А назавтра, в воскресенье, Вовка не знал покоя с самого раннего утра. Чтоб в этот день никуда не отлучаться из лагеря, он вызвался вне очереди дежурить, чего раньше терпеть не мог. Он надел белый халат и темные очки — специально у кого-то выпросил. Запас червей у него оказался громадный — целый картонный ящик, который он раньше прятал неизвестно где, а сейчас поставил возле своей палатки, сам сел не раскладной стульчик и поглядывал на дорогу.

Из-за решетчатого забора его подбадривали различными выкриками Васек, Валек и все маленькие сосновские ребятишки, спозаранок явившиеся насладиться происходящими событиями.

А по дороге уже шли люди с удочками и без удочек. Почти все прочитывали вывеску, смеялись, а кое-кто поглядывал на часы.

Первым явился к Вовке Сашка Рыбкин. Как только часы показали десять, он спросил:

— Работает уже учреждение?

— Еще как! — ответил Вовка. — На полную мощность!

— В таком случае насыпь мне вот в эту баночку…

Вовка взвесил баночку на руке и недовольно сказал:

— Ты б сразу ведро тащил… или прямо — бочку!

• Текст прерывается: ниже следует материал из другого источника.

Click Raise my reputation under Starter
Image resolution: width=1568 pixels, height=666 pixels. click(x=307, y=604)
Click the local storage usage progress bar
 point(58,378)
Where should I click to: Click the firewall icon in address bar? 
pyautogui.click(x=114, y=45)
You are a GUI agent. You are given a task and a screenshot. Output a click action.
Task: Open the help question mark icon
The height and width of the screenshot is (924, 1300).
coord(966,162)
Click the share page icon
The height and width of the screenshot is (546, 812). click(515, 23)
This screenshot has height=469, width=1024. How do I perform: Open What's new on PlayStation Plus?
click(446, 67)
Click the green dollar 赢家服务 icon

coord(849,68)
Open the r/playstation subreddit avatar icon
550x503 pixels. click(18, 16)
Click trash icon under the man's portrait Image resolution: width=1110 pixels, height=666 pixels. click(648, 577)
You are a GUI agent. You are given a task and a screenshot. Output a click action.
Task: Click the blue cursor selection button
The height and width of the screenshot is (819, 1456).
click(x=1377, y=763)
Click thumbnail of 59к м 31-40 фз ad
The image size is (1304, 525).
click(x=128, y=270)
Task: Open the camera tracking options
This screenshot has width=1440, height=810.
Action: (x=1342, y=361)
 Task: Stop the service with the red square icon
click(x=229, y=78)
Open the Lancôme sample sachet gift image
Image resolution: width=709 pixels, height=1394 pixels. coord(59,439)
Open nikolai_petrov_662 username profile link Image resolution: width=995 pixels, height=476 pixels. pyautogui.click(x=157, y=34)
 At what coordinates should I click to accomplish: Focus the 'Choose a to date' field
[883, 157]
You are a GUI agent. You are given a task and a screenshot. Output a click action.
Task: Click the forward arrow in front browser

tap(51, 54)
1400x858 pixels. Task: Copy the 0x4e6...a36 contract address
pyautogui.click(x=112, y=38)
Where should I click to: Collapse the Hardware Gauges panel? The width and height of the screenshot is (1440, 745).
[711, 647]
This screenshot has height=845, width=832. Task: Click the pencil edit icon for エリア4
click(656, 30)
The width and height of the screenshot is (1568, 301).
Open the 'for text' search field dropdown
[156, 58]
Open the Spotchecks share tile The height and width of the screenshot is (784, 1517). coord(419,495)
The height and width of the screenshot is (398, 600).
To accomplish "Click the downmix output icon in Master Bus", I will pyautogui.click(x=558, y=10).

Чего стесняться-то!

Но все-таки насыпал.

— А если эти кончатся, можно… — начал было Сашка, ко тут послышались крики Васька и Валька:

— Сюда, сюда! Это вот где! Сейчас позовем. Вовка, Вовка! Пришли!

Васек и Валек скакали и ликовали вокруг седенького старичка в белом костюме и соломенной шляпе, с палочкой в одной руке и с удочкой в другой. За полу его пиджака держалась совсем маленькая девочка, которую так поразил Вовкин вид, что она все время не сводила с Вовки глаз, даже, кажется, ни разу не моргнула.

— Здравствуйте! Скажите, пожалуйста, — спросил старичок, вежливо поднимая шляпу, — могу ли я увидеть какого-нибудь представителя вот этого почтенного учреждения?

И он палкой указал на вывеску.

— Здравствуйте, — ответил Вовка, так же вежливо поднимая свою тюбетейку. — Я буду представитель…

Помолчав, он добавил:

— Имею честь…

— Очень приятно… — сказал старичок, достал большие круглые часы и взглянул на циферблат. — Пятнадцать минут одиннадцатого. Позвольте узнать, могу ли я надеяться на получение некоторого количества червей для насадки?

— Пожалуйста, — сказал Вовка. — Будьте любезны… Весьма… Куда класть, есть?

Старичок пошарил по карманам и покачал головой.

— Да есть же! — радостно закричал Васек. — Как же так! Есть! Вот она!

И он вынул из-за пазухи круглую коробку от леденцов. Получив червей, старичок спросил:

— А скажите, как у вас обстоит дело насчет навозных червячков?

Вовка подумал.

— Еще не поступили. Но должны. Наведайтесь во второй половине дня…

Когда старичок ушел, причем девочка через каждый шаг оглядывалась на Вовку, Вовка озабоченно сказал сосновским:

— Слыхали? Бегите за навозными червяками… Знаете, где они есть?

— А то нет!

И сосновские мальчишки умчались.

Следующим был толстый майор с тоненькой удочкой, но как они с Вовкой договаривались, я не знаю: мы уходили купаться, а когда вернулись к обеду, Вовка еще издали закричал, размахивая очками:

— Где вы пропадаете? Я уж думал, вы там потонули все!

— А что?

— Как что! Черви-то почти кончились! А они себе плавают там, ныряют, прохлаждаются. Жора, надо всех спешно мобилизовать на рытье! Пока до обеда и сходим! Я покажу место!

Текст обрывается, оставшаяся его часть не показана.